### Document section
========

For What It’s Worth: UT’s New Fitness Center



Last year, the University of Tampa announced that they would be building a new recreation center, expected to open spring 2016. What an exciting time it was to be a UT student. At the time, the gym was comparable to the size of a shoe box, and it was surprising if all 10 machines were actually functioning properly. The thought of a new gym that could hold more than 20 of its 8,000 students was beyond exhilarating, truly a rush like none other. Although the grand opening of this beautiful new rec center was delayed by almost two semesters (spring and summer), when the automatic doors to this alluring facility finally opened, it was well worth the wait-or was it?

Walking into the smell of freshly painted walls and brand new tile was a nice touch, but when looking around at what the gym has to offer I was a little surprised and found myself saying that’s it? We waited a full school year and then some to for this brand new gym, which- don’t get me wrong- is a much needed upgrade from the last one, however I still found it lacking in many areas. For starters, it doesn’t have new cardio machines, just upgraded ones. Instead of 5 treadmills, there are 50. The same goes for ellipticals, which we also had at the old gym. But instead of investing in stairmasters, UT chose to go with the same semi-elliptical, semi-stair machines that the old gym had, just newer versions. Although it is nice having 300 ellipticals to choose from, it would have been nice to have other cardio machines, and not just more of the same ones we’ve had.

========

### Material provided
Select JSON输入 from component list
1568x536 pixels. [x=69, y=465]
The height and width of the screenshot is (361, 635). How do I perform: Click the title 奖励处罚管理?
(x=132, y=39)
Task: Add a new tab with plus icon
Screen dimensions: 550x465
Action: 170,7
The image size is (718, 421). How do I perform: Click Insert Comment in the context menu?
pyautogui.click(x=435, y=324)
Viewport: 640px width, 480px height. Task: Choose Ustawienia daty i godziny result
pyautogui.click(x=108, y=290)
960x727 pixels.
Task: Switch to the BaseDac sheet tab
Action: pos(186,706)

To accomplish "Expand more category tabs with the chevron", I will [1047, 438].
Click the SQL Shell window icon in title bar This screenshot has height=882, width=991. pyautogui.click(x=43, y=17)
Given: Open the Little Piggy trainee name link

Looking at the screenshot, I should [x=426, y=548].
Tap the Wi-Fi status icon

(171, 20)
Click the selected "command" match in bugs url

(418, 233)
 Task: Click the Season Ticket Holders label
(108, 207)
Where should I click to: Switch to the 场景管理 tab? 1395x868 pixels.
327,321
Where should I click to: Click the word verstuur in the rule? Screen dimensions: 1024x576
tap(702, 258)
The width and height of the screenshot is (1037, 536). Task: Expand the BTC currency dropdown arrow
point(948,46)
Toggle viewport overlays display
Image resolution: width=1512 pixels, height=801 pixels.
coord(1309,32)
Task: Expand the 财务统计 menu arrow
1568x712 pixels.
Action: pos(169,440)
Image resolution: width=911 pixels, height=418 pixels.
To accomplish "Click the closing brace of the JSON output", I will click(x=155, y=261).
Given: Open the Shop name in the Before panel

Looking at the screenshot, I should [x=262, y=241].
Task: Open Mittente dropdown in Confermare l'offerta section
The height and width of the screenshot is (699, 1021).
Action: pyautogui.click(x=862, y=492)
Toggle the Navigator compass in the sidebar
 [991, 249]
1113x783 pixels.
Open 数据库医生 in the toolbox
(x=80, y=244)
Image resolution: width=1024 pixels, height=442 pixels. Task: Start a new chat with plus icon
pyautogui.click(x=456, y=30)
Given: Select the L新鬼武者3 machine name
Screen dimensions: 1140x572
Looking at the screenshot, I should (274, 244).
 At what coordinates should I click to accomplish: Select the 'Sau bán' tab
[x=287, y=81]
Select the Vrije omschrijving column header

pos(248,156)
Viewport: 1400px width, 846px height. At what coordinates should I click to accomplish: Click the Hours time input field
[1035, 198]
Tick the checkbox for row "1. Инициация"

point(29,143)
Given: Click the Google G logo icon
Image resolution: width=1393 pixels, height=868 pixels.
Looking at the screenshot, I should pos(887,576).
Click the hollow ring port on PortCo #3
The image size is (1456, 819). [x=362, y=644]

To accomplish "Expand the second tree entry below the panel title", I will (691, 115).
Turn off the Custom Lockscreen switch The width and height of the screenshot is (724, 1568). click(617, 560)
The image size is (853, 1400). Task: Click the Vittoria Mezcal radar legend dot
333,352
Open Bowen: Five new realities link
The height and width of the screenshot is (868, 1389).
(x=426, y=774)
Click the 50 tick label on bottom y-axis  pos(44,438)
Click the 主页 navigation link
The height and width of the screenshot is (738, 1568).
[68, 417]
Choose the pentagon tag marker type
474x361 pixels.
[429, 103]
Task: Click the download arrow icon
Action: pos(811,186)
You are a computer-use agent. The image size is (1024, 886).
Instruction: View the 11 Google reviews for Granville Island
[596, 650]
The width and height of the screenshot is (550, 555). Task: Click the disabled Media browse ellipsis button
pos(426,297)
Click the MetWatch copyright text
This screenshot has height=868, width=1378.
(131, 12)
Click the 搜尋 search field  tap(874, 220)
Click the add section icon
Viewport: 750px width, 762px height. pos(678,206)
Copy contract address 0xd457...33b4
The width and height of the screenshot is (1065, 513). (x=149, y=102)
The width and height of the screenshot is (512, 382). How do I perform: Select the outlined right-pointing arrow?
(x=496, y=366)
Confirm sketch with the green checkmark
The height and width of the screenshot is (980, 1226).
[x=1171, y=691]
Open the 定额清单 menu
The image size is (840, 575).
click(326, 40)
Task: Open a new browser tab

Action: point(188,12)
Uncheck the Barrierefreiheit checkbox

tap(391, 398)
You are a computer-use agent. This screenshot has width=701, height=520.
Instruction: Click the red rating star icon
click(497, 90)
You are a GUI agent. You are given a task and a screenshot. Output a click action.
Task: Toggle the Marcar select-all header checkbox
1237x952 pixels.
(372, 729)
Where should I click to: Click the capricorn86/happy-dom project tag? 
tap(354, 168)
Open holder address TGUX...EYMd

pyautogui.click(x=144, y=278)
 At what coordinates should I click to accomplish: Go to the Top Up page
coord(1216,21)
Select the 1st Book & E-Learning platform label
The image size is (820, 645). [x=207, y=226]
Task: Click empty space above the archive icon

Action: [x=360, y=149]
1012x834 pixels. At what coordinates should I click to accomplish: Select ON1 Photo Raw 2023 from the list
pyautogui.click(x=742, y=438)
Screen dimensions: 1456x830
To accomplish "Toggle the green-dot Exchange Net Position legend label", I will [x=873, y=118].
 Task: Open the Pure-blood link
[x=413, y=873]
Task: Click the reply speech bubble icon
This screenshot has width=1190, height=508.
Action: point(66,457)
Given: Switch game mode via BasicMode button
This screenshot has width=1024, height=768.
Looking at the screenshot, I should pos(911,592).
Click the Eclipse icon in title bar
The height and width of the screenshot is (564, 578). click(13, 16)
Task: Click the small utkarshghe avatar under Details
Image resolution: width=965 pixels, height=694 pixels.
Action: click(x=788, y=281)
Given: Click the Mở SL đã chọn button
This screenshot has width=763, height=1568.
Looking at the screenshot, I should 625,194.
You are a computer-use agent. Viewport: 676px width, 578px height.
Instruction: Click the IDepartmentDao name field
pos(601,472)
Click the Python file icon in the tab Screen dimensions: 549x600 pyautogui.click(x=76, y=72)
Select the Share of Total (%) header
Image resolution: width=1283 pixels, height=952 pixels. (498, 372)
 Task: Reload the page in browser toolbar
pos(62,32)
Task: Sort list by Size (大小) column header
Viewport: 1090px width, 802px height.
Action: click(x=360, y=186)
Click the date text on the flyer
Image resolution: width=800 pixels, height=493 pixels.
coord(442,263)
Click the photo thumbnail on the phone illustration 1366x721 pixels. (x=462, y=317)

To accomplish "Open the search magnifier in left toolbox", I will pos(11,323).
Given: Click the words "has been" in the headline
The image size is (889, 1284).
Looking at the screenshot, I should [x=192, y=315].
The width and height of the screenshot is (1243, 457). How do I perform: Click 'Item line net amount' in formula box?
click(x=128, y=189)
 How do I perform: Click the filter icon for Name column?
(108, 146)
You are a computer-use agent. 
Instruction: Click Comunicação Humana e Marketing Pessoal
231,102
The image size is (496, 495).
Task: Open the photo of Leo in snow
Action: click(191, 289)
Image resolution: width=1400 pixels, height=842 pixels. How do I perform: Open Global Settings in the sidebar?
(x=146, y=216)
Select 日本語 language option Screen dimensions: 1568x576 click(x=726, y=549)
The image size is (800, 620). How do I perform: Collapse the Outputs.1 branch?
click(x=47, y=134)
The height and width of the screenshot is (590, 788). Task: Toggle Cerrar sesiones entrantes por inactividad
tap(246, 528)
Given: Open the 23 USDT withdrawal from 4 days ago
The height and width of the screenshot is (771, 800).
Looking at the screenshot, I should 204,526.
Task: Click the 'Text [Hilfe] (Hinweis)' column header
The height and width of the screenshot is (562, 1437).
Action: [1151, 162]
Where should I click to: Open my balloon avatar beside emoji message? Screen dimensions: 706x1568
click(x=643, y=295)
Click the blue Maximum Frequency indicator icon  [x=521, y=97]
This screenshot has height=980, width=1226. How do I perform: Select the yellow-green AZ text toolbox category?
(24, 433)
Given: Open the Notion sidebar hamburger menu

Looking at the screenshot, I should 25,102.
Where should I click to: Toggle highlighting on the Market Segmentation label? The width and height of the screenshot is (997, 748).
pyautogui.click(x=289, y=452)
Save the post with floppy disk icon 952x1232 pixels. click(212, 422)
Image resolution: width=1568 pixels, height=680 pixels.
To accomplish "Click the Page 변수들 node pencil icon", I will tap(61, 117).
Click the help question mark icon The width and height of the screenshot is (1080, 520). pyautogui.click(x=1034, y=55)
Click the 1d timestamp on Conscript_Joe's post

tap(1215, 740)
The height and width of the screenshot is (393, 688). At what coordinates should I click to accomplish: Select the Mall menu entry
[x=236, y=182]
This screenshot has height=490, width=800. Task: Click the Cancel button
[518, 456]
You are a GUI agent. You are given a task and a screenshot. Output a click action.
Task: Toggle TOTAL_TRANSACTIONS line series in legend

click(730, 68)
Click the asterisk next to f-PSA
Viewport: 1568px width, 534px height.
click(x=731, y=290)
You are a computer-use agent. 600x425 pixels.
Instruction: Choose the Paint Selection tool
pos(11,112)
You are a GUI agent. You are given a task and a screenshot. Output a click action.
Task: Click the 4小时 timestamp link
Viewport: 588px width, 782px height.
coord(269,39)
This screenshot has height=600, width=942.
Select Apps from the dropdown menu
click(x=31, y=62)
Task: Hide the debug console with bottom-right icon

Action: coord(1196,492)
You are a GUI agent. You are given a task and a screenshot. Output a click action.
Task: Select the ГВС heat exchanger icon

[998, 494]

========

### Explore the material
[1] Could you rewrite the paragraph of the fitness center article that begins "Last year, the University of Tampa announced" as a short bulleted list that keeps its main facts?
[2] Answer these questions from the fitness center article:
(a) When was the new recreation center expected to open?
(b) How many treadmills does the new gym have?
(c) What machine did UT choose not to invest in?
[3] Can you write out the passage of the fitness center article that starts with "For What It’s" and goes on through "wait-or was it?"?

### Outputs in order
[1]
- Last year, the University of Tampa announced a new recreation center, expected to open in spring 2016.
- The old gym was tiny, and it was surprising if all 10 of its machines worked properly.
- Students were thrilled by the idea of a gym that could hold more than 20 of the school's 8,000 students.
- The grand opening was delayed by almost two semesters (spring and summer).
- The writer asks whether the new facility was worth the wait.

[2]
(a) Spring 2016.
(b) 50, up from 5.
(c) Stairmasters.

[3]
For What It’s Worth: UT’s New Fitness Center



Last year, the University of Tampa announced that they would be building a new recreation center, expected to open spring 2016. What an exciting time it was to be a UT student. At the time, the gym was comparable to the size of a shoe box, and it was surprising if all 10 machines were actually functioning properly. The thought of a new gym that could hold more than 20 of its 8,000 students was beyond exhilarating, truly a rush like none other. Although the grand opening of this beautiful new rec center was delayed by almost two semesters (spring and summer), when the automatic doors to this alluring facility finally opened, it was well worth the wait-or was it?